Sinan Sagir's Website
CMS strip tracker is an important part of the CMS detector. It is built at the innermost layer of the CMS detector, providing the tracks of particles originating from the proton-proton collisions and assigning vertex that is very important for physics analyses. Being very close to the interaction point, it is exposed to very high radiation. In order to make sure that CMS detector provides high quality data that is crucial for physics analyses, the tracker needs to be monitored. We perform simulations of different detector properties using the temperature and fluence history of the CMS strip tracker. These simulations are then compared to real measurements to determine the performance of the detector. We later use these simulations to estimate detector lifetime, improve annealing, and temperature settings so that the tracker will continue taking high quality data for a longer term. These simulations are also important for testing models that are developed from experimental studies and the results of our experimental studies on prototype silicon detectors are directly applicable in this project. For more information and some results, see the link
The Higgs boson discovered at the LHC by both ATLAS and CMS experiments has a mass of around 125 GeV, which is significantly smaller than new physics scales This causes the so called Hierarchy problem. There are different models that attempt to address this problem, one of which is the Composite Higgs Model that predicts a very heavy fermionic partner to top quark with a charge of 5/3 (often referred to as $X_{5/3}$). I led a searches for this particle where it is produced in pairs at center-of-mass energy of $\sqrt{s}=13$ TeV with the CMS detector in Run II. $X_{5/3}$ is expected to decay into a W boson and a top quark, which then decays into a bottom quark and a W boson. We analyze the events where one of the W bosons in the final state decays into a lepton and a neutrino and the rest of the three W’s decay hadronically. This was the first study of $X_{5/3}$ at the LHC using the semi-leptonic decay channel. The results were combined with the more sensitive same-sign dilepton channel nad published in JHEP.

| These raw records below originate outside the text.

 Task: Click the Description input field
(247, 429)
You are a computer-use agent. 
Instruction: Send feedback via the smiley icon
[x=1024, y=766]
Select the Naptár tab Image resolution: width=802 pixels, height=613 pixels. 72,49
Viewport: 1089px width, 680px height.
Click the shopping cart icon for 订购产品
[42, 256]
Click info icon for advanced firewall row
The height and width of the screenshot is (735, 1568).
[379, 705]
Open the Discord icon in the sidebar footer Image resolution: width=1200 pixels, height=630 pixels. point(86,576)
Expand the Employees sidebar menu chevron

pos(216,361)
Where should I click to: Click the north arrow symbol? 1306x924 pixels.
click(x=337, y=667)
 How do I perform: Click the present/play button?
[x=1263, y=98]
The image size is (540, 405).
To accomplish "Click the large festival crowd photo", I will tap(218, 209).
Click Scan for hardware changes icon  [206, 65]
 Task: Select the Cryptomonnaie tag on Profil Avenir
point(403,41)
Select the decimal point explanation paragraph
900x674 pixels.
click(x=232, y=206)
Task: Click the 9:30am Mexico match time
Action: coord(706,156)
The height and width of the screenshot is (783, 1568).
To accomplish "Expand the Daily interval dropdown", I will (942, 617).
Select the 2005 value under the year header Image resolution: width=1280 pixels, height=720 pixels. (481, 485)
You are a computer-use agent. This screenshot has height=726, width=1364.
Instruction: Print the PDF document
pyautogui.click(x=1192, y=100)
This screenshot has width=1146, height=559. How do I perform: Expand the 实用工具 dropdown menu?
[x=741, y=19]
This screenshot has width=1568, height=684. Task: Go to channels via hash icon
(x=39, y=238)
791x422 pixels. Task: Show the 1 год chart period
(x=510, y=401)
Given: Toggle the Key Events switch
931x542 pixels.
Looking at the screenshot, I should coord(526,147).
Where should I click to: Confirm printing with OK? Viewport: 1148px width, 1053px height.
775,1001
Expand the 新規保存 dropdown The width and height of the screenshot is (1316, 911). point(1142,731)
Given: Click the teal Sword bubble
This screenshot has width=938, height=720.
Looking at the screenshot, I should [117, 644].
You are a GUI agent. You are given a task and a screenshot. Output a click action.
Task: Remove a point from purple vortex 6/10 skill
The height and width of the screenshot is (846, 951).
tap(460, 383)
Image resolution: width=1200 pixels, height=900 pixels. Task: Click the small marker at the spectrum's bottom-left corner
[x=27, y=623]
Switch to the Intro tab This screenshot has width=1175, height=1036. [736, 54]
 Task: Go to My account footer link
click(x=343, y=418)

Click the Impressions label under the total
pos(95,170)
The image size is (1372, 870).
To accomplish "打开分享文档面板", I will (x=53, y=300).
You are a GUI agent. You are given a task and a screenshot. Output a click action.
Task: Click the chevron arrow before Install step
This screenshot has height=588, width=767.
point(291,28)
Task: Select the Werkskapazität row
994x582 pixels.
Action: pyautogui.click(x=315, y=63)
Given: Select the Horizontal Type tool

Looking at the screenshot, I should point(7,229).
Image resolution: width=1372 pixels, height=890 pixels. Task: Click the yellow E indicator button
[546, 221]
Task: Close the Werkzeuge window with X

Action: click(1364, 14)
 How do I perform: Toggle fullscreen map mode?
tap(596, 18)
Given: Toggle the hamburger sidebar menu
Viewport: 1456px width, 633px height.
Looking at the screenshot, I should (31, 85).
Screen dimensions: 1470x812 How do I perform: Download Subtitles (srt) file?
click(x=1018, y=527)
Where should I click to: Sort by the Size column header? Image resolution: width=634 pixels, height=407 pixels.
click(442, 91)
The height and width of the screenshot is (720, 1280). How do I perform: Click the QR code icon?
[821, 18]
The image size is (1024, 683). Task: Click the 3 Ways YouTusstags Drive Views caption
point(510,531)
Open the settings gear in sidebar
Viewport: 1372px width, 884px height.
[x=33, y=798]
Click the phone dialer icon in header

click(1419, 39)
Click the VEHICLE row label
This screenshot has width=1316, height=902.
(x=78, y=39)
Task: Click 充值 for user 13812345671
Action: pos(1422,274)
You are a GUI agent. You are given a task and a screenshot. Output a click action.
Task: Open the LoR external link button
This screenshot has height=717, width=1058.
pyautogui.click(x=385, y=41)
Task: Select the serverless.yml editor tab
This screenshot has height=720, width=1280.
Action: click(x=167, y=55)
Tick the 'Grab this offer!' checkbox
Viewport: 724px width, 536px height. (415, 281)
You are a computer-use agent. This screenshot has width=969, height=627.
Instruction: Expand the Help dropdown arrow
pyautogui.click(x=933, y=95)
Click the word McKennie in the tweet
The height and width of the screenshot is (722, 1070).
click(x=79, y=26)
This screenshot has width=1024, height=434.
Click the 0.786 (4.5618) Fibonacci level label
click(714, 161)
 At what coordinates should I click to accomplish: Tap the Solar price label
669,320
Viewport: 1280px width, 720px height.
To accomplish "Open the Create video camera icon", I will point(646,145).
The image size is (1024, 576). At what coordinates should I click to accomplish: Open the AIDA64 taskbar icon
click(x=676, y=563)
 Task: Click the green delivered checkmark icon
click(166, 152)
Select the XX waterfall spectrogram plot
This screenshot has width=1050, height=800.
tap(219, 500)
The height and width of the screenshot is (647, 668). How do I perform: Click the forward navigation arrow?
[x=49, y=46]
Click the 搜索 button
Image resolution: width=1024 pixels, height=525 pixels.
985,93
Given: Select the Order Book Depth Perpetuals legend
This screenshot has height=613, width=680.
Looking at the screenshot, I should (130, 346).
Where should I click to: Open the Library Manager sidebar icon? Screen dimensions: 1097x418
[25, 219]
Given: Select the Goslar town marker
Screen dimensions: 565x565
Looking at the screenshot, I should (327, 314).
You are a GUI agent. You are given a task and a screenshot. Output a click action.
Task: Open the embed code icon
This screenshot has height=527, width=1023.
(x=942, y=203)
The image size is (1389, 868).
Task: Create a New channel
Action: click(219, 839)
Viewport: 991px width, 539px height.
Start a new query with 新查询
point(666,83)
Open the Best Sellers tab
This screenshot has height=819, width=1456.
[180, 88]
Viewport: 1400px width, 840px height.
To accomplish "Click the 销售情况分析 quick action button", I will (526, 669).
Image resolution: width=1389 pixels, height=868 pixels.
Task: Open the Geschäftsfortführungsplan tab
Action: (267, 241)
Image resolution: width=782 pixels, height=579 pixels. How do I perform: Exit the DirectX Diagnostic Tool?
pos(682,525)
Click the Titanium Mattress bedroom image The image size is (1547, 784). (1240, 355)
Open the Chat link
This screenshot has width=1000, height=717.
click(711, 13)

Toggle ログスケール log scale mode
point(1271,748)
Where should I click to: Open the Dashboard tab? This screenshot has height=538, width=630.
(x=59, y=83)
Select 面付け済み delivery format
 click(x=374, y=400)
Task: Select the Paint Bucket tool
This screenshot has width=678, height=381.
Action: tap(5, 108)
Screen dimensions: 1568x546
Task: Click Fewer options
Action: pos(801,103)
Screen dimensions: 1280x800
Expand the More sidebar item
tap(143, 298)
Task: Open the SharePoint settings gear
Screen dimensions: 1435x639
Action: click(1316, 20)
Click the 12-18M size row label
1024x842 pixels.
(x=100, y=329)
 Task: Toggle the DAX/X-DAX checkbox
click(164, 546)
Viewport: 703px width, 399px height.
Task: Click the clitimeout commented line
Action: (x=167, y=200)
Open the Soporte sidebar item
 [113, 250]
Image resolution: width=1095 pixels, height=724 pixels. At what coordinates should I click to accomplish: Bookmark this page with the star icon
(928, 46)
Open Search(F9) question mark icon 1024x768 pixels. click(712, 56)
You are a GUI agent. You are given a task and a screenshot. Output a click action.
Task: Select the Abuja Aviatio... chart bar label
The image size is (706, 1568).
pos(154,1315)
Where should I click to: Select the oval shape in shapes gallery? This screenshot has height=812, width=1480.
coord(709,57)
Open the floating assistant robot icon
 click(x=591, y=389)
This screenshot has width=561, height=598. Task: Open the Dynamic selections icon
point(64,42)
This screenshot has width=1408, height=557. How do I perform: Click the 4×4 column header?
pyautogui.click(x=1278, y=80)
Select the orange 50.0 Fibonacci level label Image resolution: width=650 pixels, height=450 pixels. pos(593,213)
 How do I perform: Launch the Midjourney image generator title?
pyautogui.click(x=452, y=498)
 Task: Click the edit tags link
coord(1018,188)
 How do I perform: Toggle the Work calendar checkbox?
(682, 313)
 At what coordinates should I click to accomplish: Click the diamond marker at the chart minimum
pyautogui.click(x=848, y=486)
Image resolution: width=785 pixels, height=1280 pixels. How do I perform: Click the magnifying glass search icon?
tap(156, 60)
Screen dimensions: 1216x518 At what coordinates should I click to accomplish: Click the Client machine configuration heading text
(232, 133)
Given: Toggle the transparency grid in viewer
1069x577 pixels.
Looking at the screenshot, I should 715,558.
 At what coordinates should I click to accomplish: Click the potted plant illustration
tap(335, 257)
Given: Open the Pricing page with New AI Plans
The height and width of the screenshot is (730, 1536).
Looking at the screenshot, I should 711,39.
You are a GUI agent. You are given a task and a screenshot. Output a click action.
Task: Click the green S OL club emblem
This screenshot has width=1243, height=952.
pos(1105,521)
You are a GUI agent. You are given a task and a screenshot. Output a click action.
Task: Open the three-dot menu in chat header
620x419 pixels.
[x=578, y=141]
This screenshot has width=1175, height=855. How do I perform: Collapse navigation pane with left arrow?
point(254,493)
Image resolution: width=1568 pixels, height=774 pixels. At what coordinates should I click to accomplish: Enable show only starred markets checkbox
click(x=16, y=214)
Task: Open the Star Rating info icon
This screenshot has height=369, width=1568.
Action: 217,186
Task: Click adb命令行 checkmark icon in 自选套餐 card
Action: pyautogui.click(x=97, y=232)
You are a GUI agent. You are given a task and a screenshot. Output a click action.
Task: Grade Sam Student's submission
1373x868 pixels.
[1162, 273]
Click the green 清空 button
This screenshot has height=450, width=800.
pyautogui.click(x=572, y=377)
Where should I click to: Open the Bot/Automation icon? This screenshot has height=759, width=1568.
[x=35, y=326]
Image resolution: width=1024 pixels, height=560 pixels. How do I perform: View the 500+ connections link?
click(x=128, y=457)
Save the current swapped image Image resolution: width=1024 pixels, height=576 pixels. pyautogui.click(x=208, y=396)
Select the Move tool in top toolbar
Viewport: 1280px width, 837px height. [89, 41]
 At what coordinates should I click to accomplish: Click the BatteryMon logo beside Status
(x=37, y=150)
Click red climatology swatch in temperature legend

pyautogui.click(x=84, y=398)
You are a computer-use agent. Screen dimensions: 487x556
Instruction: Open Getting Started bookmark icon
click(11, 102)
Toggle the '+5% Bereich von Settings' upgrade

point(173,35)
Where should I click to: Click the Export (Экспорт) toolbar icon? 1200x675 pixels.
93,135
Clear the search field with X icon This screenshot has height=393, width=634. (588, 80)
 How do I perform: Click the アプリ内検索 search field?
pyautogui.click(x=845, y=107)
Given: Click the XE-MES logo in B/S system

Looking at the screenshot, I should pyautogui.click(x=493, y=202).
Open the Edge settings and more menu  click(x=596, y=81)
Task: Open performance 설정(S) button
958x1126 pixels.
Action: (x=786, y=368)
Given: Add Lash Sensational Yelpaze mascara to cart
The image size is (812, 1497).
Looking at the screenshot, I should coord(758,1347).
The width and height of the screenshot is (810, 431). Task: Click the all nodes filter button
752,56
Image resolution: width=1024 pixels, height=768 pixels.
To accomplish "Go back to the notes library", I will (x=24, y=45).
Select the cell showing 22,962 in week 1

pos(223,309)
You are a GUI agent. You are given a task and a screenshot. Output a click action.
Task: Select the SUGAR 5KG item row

After the discovery of the Higgs boson at the Large Hadron Collider (LHC) in 2012, the focus of interest now moved on to understanding the physics behind this particle, in particular whether it is the Higgs boson as predicted by the standard model (SM) or it has some theory beyond the SM. In order to find out if it is a Higgs boson or the Higgs boson, we need to characterize its full properties such as spin and parity. The studies showed that the new particle is a scalar particle with a spin of 0 as predicted by the SM. However, these results did not exclude very small anomalous couplings to other particles. In this work, we search for anomalous Higgs couplings to vector bosons in VH associated Higgs production channel with Higgs decaying to a pair of bottom quarks and vector boson decaying leptonically using the data collected with the Compact Muon Solenoid (CMS) detector at the LHC from proton-proton collisions in 2012 at center-of-mass energy of $\sqrt{s}=8$ TeV. We demonstrated that the VH channel is very powerful to put limits on very small anomalous Higgs couplings to vector bosons. This analysis was the first study of anomalous Higgs couplings at the LHC in VH associated Higgs production channel and the first study in Higgs fermionic decay channel. The resulting paper is published in PLB and can be found at this link
This project was a research into the development of radiation hard silicon sensors to be used in the CMS tracker during the high luminosity phase of the LHC (HL-LHC). Given the very high radiation environment with increased limunosity, it is very crucial to develop new sensor technologies that would be suitable in the presence of high radiation conditions during HL-LHC. We have built experimental setups at Brown University to perform tests on prototype silicon detectors and to investigate their radiation hardness. We have studied many prototype sensors on these experimental setups both before and after 800 MeV proton irradiations at LANSCE (Los Alamos National Lab). We have also extended our studies by performing an isothermal annealing study at different temperatures. The results of these studies helped understand more about the radiation damage dependency on particle type (protons, neutrons, muons) and/or different energies (23MeV and 23GeV).